[Provided data — start]

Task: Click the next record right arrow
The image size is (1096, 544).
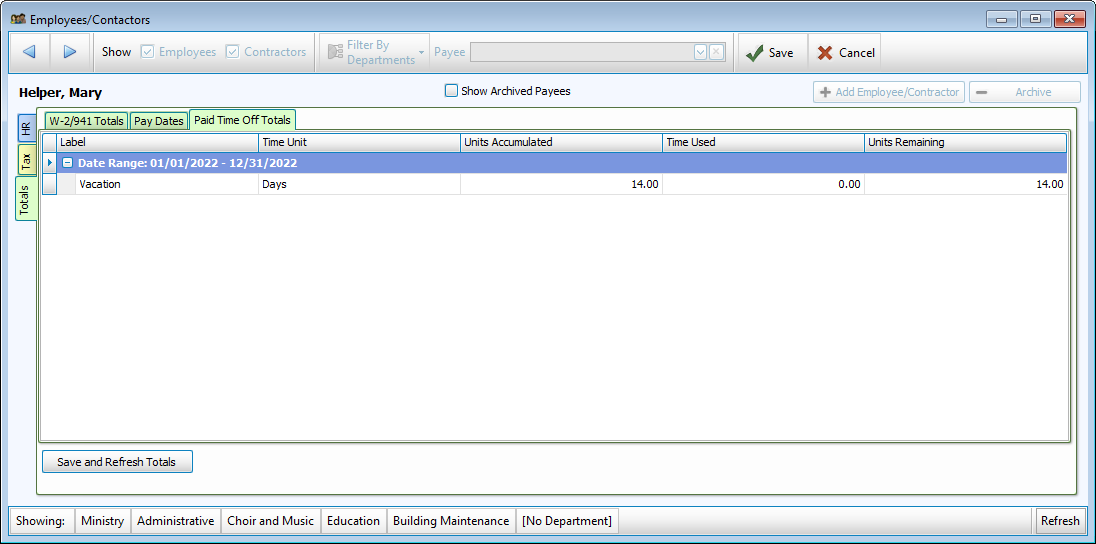Action: pyautogui.click(x=69, y=52)
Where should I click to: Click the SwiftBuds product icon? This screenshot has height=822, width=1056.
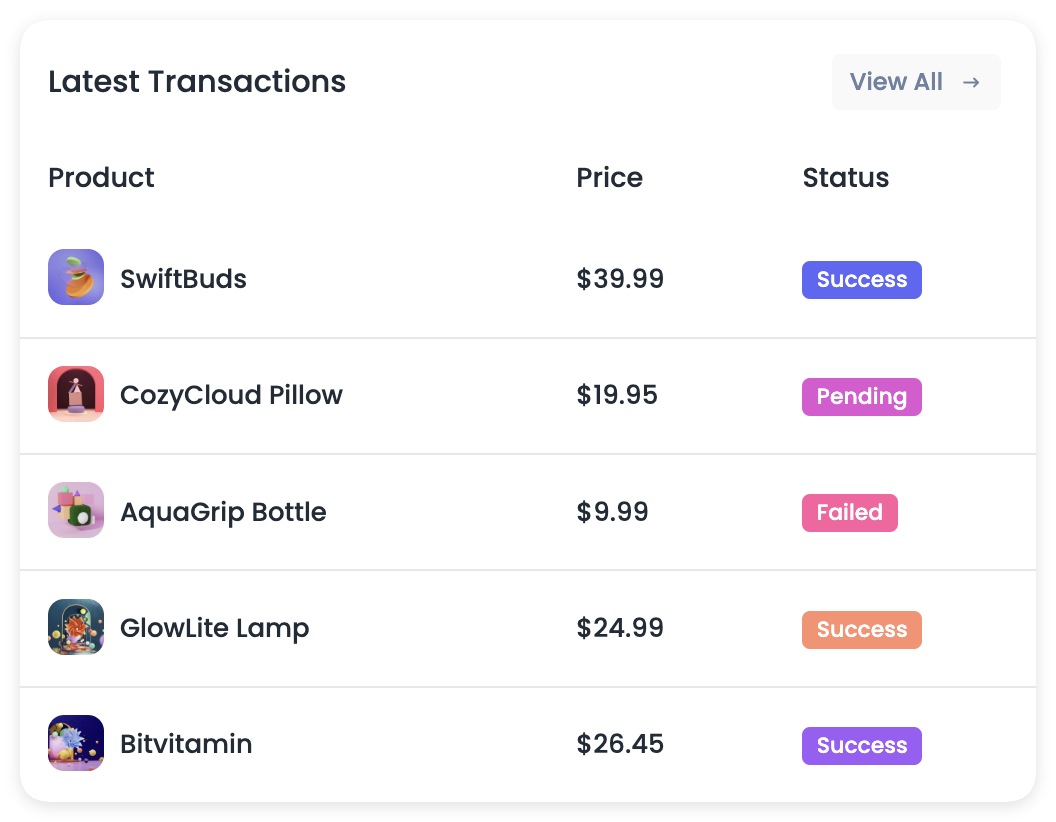[x=76, y=277]
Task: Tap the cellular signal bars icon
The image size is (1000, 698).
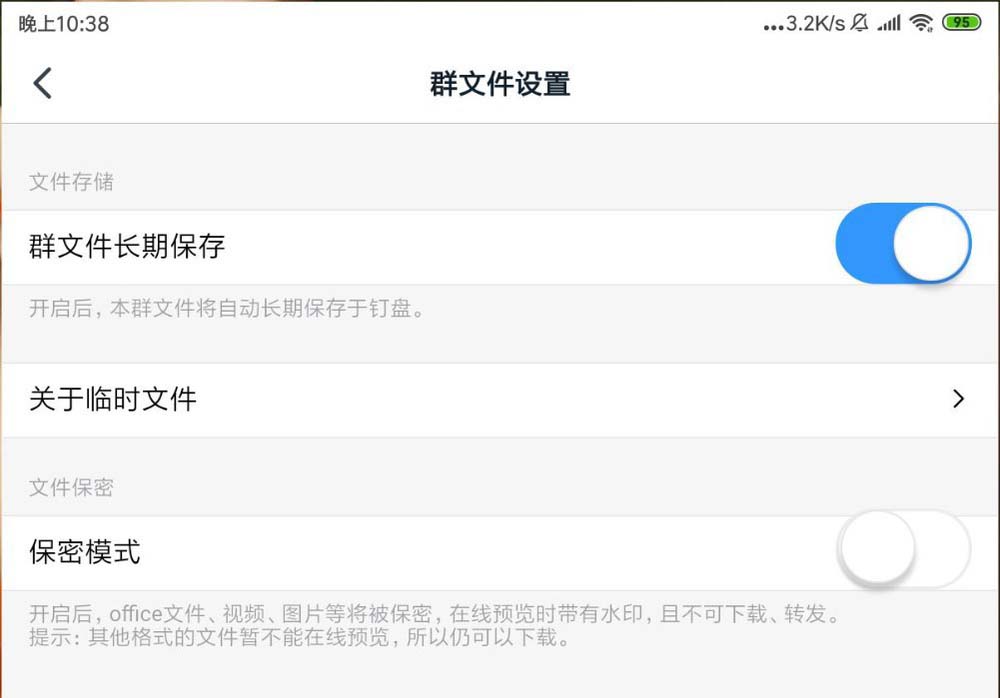Action: click(888, 23)
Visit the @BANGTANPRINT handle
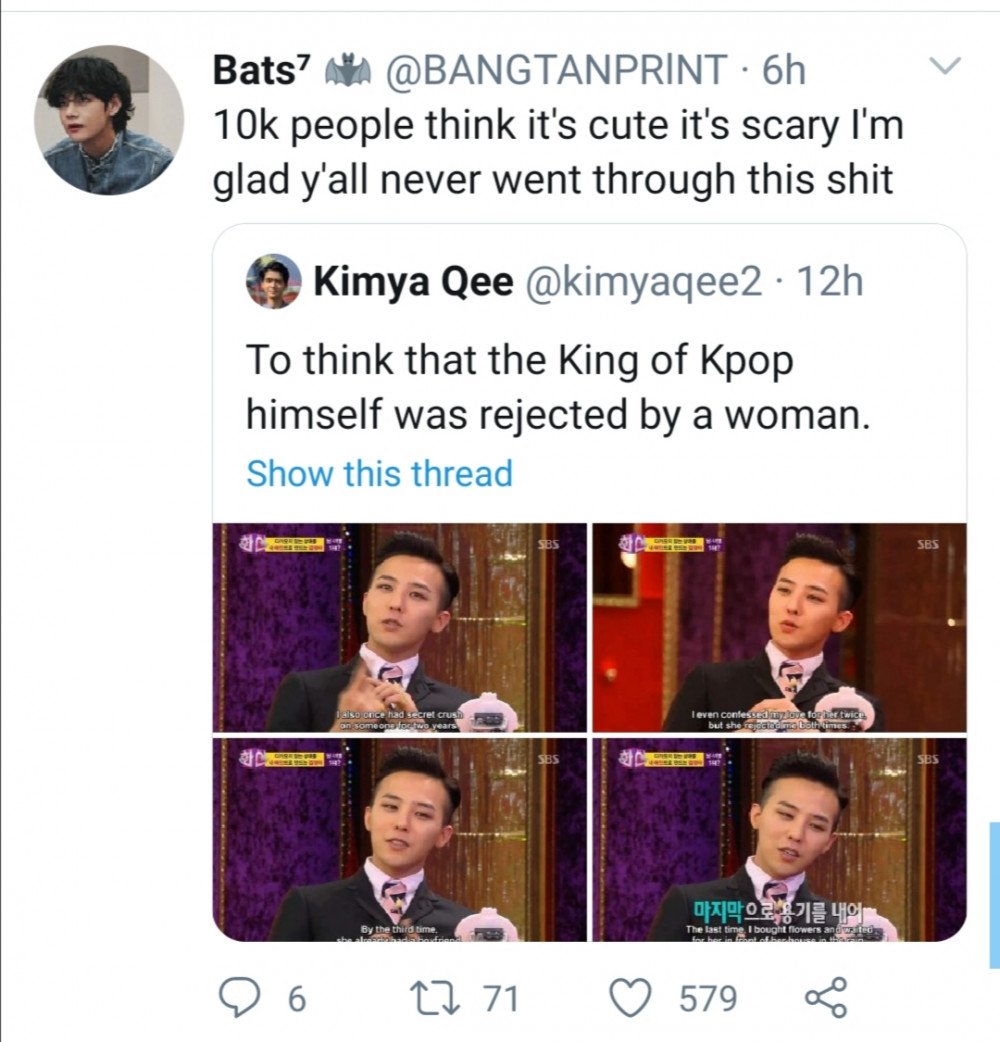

[Provided data — finish]

[Exercise objective]
Beginning at the line that contains "Task: Tap the cellular signal bars icon" and ending at the last line of the data, return each line exactly; no picture belongs in the copy.

[Exercise response]
Task: Tap the cellular signal bars icon
The image size is (1000, 698).
Action: click(888, 23)
Visit the @BANGTANPRINT handle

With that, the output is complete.